In Table II , we also compare the TEA-DNN models with state-of-the-art image classification model DenseNet [23] . DenseNet is a carefully designed network that connects each layer to every other subsequent layers. It limits the number of feature maps that each layer produces in order to improve parameter efficiency. Such connection pattern and feature map number limit are not employed in TEA-DNN. It can be seen that TEA-DNN model with N=2 and F=12 consumes less energy than DenseNet on TITAN X GPU and Jetson TX2, while DenseNet has lower error rate and faster running time. Note that DenseNet is not currently supported by Movidius NCS as the parser cannot fuse batch norm parameters in the composite function into the concatenated input. Table II. VI. CONCLUSIONS In this work, we introduce the TEA-DNN framework that employs Bayesian optimization to search for time-energyaccuracy co-optimized CNN models.
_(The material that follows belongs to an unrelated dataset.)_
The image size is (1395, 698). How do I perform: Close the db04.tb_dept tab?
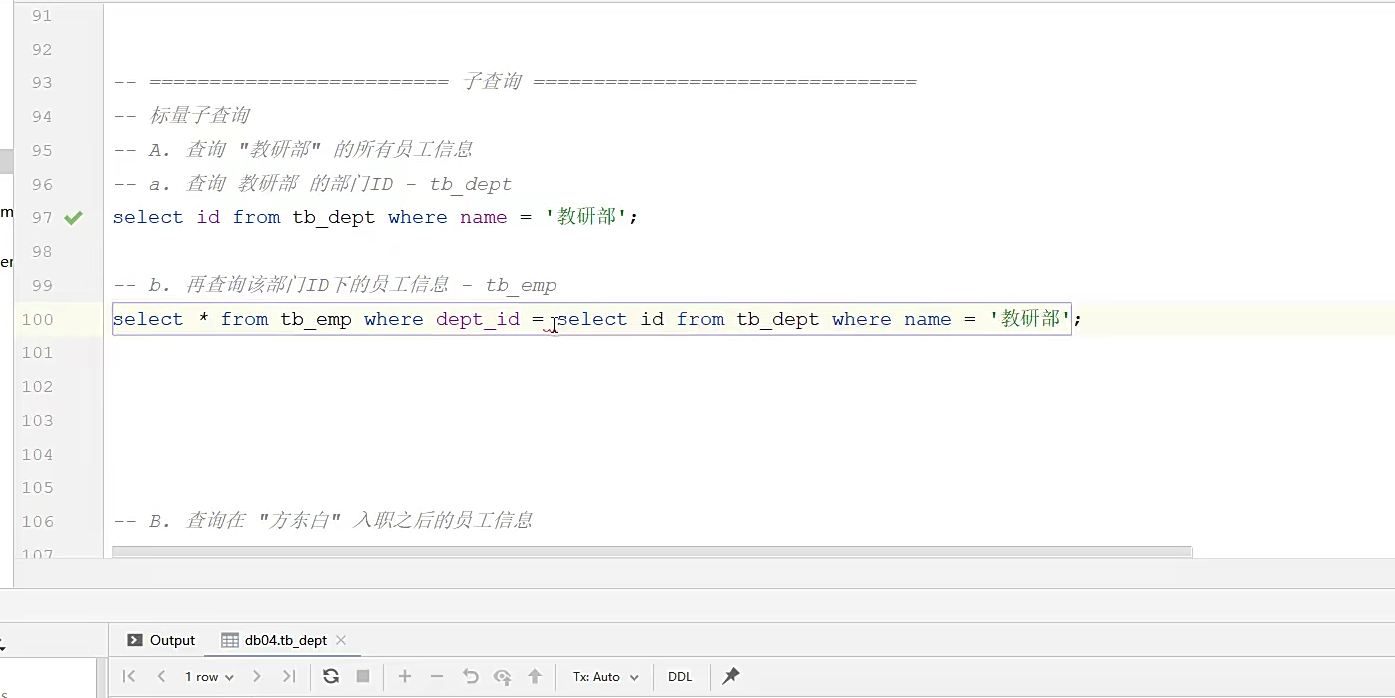pyautogui.click(x=340, y=640)
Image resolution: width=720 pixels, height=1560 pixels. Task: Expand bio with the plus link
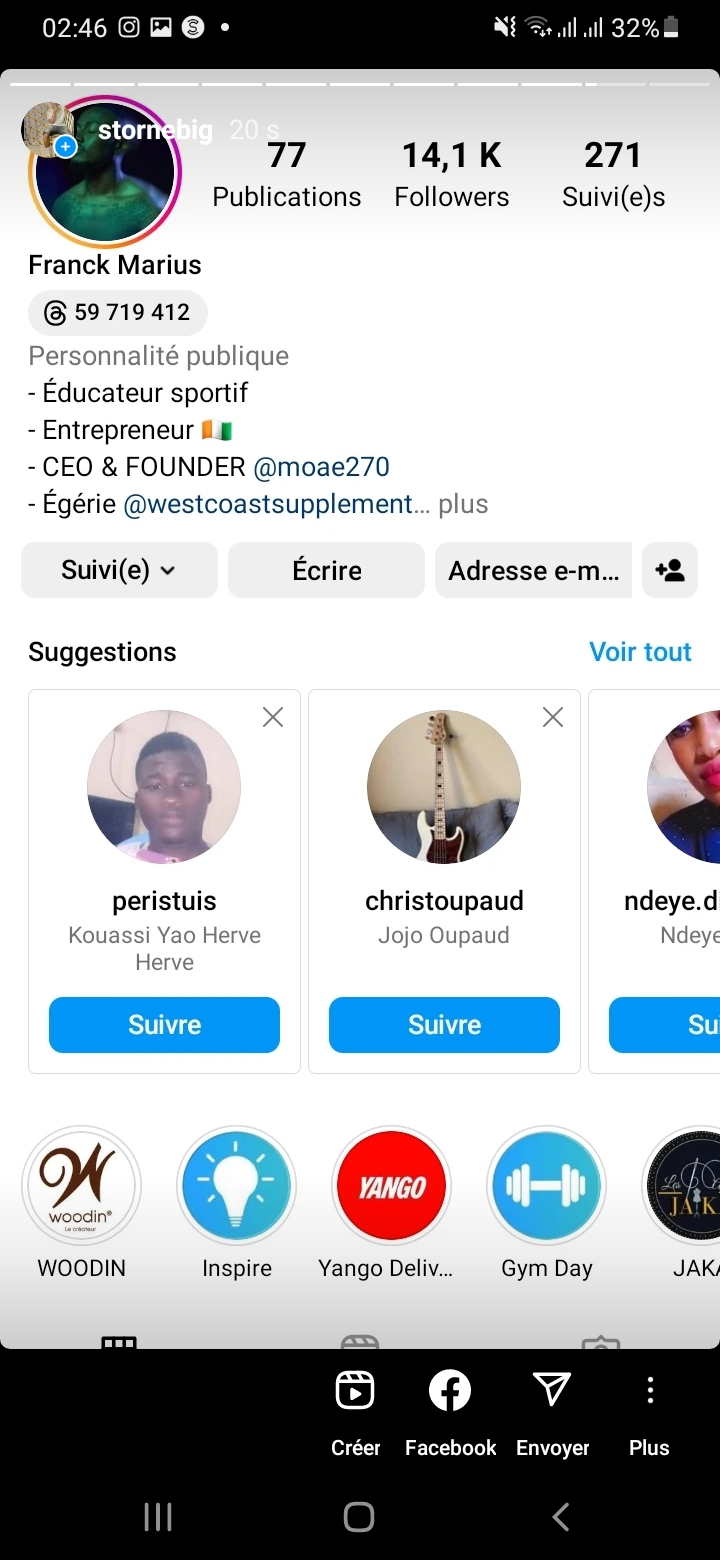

We apply TEA-DNN on three different devices: TITAN X GPU, Jetson TX2 and Movidius NCS. Comparison with random sampling shows that Bayesian optimization is able to explore the search space more effectively and to return better models using fewer sampled models. Detailed cross-device evaluation of Paretooptimal models demonstrates that optimal models searched for one hardware platform are not guaranteed to be optimal for another, and models can behave very differently on different platforms. Our comprehensive experiments reveal the highly platform-dependent behaviours of neural network models and reiterates the importance of explicitly considering hardware characteristics in neural architecture search.